* [Exercise tasks]:
**1.** Output the passage from the TV licensing discussion verbatim, beginning at the words "So to confirm." and stopping after "you own one.".
**2.** Give every word that the TV licensing discussion sets in single quotation marks.

* [Selected text]:
....................
So to confirm. If they want to enter your premises they need to apply for a warrant through a Judge at which point you would have been notified? If they turned up you could simple say "no thank you".

 

Absolutely Robert. They have less power than your paperboy, cannot 'demand' anything and are called 'officers' as an intimidatory measure. They can only enter if you invite them in or with a warrant issued by the courts, but of course they don't tell you that, they use the air of authority to make you think they have some kind of power, but they have none.

 

You do not have to respond to any letters they send you either as these have no legal standing, and it is up to them to prove that you are using a television receiver to receive 'live' broadcast, and not mearly that you own one.

 

A post earlier mentioned that detector vans do not work. Sorry to burst your bubble, but they do. A cathode ray tube television emits a very strong rf field and that can be picked up in quite a wide circle around where it is being used and in the normal house that is in the street, and they can tell you which channel you are watching as well, so I am afraid that the privacy laws do not cover it either.
....................
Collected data
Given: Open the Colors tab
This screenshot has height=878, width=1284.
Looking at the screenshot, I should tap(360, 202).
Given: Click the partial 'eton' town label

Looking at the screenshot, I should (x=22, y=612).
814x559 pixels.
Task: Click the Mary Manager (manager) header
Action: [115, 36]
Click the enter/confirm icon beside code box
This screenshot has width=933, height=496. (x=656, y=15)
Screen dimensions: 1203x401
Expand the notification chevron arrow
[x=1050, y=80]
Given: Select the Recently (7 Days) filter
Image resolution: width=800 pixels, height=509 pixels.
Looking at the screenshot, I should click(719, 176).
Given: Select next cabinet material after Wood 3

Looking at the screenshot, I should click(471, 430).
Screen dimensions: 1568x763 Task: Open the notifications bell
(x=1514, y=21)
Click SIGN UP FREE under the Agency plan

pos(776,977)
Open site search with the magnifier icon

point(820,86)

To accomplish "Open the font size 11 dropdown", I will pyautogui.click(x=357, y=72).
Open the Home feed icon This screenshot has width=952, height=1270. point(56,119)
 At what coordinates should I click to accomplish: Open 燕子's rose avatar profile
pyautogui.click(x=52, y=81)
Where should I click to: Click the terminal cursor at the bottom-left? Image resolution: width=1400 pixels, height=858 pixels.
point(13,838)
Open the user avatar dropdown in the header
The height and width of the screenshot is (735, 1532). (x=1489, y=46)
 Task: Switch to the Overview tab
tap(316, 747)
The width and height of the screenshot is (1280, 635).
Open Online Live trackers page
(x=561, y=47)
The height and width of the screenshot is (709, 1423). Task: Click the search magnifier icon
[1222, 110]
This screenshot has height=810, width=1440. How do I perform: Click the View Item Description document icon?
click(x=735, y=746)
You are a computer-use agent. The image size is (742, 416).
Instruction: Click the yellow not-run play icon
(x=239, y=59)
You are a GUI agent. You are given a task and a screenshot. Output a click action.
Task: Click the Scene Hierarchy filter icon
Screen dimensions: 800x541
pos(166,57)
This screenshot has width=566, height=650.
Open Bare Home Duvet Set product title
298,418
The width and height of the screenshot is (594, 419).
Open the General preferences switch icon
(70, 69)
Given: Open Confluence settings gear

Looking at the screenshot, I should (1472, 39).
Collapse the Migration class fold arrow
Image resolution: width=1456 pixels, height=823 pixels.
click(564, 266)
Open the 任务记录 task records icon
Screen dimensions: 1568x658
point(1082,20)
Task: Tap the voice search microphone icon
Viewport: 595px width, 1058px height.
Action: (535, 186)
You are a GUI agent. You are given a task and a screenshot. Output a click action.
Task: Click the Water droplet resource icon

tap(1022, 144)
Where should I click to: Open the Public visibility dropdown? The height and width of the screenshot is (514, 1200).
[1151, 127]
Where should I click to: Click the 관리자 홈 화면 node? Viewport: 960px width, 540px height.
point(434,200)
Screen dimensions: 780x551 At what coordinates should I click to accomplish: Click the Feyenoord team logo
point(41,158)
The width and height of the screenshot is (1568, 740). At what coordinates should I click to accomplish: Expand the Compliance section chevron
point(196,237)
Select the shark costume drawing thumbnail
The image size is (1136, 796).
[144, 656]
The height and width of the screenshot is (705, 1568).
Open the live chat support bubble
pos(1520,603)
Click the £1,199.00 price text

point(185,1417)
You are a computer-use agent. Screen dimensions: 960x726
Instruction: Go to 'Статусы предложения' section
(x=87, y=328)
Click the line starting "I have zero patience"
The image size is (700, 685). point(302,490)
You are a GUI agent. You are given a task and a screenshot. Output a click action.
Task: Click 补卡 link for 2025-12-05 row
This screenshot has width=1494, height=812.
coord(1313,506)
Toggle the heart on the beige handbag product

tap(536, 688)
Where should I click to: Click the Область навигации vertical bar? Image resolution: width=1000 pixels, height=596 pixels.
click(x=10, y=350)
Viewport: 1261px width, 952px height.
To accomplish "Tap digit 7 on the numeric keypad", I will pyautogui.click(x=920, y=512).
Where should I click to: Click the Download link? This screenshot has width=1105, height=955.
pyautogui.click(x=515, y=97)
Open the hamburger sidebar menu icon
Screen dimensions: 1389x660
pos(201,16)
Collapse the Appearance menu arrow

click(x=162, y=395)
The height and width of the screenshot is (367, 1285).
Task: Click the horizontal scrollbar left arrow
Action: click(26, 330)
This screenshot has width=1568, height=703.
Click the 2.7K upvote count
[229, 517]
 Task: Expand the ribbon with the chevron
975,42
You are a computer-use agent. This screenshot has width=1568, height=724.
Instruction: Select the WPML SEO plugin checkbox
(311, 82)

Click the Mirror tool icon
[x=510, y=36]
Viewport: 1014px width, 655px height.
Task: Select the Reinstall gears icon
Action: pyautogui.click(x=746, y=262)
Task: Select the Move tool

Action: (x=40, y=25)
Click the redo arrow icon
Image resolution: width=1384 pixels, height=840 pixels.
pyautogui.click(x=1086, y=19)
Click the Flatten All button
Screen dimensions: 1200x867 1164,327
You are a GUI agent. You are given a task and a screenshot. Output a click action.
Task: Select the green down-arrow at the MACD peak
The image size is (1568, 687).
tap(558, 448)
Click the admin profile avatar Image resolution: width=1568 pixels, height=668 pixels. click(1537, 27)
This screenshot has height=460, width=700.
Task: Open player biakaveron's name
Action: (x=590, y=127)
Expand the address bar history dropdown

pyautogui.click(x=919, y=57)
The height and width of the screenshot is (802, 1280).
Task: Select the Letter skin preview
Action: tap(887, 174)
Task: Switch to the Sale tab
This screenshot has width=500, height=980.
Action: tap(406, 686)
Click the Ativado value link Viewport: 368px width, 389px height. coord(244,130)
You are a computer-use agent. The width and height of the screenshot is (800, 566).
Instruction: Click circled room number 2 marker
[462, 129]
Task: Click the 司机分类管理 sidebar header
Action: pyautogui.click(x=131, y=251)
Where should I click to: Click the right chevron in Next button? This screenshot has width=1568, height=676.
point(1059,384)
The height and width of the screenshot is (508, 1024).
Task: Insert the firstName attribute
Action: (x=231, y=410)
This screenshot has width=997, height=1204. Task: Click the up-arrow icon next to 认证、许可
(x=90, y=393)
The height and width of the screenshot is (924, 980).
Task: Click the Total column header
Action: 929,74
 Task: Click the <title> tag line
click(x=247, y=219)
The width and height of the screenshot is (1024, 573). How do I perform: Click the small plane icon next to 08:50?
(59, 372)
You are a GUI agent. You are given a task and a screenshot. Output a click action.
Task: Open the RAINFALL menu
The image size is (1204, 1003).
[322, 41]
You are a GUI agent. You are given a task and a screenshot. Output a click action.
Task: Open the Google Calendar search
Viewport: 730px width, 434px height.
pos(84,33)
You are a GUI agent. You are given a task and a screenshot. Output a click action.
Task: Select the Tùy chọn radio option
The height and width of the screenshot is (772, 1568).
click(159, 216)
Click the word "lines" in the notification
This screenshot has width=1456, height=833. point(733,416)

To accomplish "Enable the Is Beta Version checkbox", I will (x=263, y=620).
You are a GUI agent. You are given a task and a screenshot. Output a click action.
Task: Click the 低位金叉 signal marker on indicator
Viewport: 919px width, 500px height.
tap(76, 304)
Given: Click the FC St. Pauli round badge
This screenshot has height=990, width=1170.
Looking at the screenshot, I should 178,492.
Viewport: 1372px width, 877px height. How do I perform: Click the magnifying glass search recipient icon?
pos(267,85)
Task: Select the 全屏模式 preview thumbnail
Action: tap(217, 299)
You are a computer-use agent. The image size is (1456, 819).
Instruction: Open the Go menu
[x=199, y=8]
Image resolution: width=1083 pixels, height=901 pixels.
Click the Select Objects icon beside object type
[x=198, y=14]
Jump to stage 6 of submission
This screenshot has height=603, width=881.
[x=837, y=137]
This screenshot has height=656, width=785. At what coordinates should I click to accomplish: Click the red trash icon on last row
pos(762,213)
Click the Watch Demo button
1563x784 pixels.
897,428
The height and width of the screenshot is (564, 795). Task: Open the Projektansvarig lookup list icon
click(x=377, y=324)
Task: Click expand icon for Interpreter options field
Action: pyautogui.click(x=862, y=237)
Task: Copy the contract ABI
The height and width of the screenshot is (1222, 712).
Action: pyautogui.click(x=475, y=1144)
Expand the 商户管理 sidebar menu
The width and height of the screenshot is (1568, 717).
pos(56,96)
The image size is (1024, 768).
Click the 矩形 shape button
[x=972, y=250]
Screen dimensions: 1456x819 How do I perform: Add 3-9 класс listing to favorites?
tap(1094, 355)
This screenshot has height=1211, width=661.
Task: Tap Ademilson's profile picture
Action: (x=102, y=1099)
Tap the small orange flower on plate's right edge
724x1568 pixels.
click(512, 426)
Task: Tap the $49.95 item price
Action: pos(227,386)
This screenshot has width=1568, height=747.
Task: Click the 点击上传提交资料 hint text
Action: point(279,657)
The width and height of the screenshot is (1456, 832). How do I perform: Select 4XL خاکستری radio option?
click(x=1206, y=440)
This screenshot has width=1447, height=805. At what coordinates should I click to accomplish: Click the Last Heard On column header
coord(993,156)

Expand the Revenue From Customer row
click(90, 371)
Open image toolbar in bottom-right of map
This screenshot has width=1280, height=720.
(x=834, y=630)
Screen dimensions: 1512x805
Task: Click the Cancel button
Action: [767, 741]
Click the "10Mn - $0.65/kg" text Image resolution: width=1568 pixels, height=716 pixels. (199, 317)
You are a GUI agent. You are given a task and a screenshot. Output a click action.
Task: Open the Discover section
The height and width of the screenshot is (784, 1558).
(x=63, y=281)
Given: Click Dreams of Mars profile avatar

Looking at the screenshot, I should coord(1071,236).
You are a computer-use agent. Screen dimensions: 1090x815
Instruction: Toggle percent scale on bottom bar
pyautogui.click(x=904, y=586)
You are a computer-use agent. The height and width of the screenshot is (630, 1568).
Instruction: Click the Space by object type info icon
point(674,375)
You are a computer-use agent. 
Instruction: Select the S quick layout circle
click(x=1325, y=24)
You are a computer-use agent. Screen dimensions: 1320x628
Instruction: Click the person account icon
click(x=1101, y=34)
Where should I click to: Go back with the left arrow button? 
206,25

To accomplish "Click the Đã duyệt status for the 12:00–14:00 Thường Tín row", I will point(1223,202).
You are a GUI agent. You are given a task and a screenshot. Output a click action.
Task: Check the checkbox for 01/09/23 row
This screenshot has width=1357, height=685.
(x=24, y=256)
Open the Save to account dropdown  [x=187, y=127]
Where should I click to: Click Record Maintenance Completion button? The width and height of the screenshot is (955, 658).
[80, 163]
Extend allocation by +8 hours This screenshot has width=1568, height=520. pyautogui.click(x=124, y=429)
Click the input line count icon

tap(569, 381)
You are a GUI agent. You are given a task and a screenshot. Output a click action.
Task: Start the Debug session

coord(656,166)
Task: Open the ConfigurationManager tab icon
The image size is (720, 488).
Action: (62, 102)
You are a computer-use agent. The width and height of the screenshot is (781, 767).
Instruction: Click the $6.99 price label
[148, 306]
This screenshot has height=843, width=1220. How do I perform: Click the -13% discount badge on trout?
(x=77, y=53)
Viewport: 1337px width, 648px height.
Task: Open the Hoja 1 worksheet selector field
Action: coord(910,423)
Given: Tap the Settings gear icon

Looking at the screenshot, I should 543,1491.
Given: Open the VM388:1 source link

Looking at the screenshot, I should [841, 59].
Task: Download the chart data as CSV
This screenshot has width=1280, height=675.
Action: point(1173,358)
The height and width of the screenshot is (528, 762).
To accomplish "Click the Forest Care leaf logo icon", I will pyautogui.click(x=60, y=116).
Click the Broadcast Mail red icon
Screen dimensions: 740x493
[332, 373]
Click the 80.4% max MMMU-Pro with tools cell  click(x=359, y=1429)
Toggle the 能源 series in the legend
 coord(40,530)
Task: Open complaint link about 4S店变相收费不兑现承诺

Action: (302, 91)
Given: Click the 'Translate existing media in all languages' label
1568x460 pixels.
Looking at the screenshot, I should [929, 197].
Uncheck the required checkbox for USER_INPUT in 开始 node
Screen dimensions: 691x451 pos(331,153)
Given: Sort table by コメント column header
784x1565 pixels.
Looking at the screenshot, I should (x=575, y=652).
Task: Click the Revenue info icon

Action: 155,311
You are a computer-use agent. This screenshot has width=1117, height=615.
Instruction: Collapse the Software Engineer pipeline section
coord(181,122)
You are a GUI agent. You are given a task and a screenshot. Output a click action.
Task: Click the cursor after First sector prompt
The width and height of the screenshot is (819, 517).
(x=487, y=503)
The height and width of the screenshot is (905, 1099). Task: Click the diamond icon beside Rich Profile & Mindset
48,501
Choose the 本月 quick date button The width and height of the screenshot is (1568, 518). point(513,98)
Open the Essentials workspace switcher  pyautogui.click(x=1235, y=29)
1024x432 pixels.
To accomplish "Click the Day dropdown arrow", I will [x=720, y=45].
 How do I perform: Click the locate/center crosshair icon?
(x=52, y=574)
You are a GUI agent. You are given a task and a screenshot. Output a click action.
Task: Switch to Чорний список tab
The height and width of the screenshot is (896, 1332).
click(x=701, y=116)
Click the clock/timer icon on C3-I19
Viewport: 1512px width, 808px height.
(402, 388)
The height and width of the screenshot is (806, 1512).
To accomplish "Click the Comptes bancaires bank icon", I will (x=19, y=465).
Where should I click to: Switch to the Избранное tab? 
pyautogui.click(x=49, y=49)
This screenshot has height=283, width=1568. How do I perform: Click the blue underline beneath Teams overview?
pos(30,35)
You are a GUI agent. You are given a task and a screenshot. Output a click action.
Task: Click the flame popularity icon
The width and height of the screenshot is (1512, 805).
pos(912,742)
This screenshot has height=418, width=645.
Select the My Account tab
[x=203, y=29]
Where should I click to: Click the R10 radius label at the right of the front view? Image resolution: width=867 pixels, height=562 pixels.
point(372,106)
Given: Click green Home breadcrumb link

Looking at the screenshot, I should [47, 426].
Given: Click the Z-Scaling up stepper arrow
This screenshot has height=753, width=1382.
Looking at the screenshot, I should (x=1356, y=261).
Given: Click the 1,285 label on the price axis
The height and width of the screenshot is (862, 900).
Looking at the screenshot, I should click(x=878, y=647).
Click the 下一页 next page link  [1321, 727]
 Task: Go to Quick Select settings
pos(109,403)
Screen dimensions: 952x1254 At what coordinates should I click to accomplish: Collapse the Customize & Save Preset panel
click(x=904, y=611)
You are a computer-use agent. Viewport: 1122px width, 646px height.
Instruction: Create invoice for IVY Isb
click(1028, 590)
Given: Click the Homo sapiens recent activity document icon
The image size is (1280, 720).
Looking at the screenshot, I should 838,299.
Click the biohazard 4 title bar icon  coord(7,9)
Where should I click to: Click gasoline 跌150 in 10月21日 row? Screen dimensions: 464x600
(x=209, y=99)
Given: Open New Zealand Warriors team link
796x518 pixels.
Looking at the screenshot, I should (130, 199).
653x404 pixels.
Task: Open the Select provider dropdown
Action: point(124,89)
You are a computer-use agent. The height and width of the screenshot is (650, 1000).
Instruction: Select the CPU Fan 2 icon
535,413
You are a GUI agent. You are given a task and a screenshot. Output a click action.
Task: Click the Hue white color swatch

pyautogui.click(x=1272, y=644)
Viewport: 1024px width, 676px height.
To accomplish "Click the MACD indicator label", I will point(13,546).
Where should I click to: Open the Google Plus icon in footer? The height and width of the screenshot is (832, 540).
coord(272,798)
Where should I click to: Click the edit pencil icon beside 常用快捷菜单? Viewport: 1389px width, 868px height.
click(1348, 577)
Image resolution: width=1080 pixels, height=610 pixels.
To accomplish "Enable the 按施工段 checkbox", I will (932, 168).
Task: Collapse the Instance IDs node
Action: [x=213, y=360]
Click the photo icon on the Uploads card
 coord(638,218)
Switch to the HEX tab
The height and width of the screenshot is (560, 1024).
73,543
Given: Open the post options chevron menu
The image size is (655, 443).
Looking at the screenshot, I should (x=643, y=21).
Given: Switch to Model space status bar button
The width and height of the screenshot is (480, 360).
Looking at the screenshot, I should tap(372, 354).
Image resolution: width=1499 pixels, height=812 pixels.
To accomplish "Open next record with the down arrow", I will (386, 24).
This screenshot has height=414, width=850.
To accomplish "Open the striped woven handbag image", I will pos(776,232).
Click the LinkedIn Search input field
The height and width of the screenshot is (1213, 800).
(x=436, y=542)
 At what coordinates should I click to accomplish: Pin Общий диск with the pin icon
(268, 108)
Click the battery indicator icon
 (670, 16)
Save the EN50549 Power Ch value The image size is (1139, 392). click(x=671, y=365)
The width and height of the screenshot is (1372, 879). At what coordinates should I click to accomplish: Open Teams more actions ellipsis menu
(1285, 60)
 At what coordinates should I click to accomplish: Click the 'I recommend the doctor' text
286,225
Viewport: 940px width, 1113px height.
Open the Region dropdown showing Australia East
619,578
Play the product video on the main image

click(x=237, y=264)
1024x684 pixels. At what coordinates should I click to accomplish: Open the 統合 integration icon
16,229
....................
* [Task results]:
**1.**
So to confirm. If they want to enter your premises they need to apply for a warrant through a Judge at which point you would have been notified? If they turned up you could simple say "no thank you".

 

Absolutely Robert. They have less power than your paperboy, cannot 'demand' anything and are called 'officers' as an intimidatory measure. They can only enter if you invite them in or with a warrant issued by the courts, but of course they don't tell you that, they use the air of authority to make you think they have some kind of power, but they have none.

 

You do not have to respond to any letters they send you either as these have no legal standing, and it is up to them to prove that you are using a television receiver to receive 'live' broadcast, and not mearly that you own one.

**2.**
demand
officers
live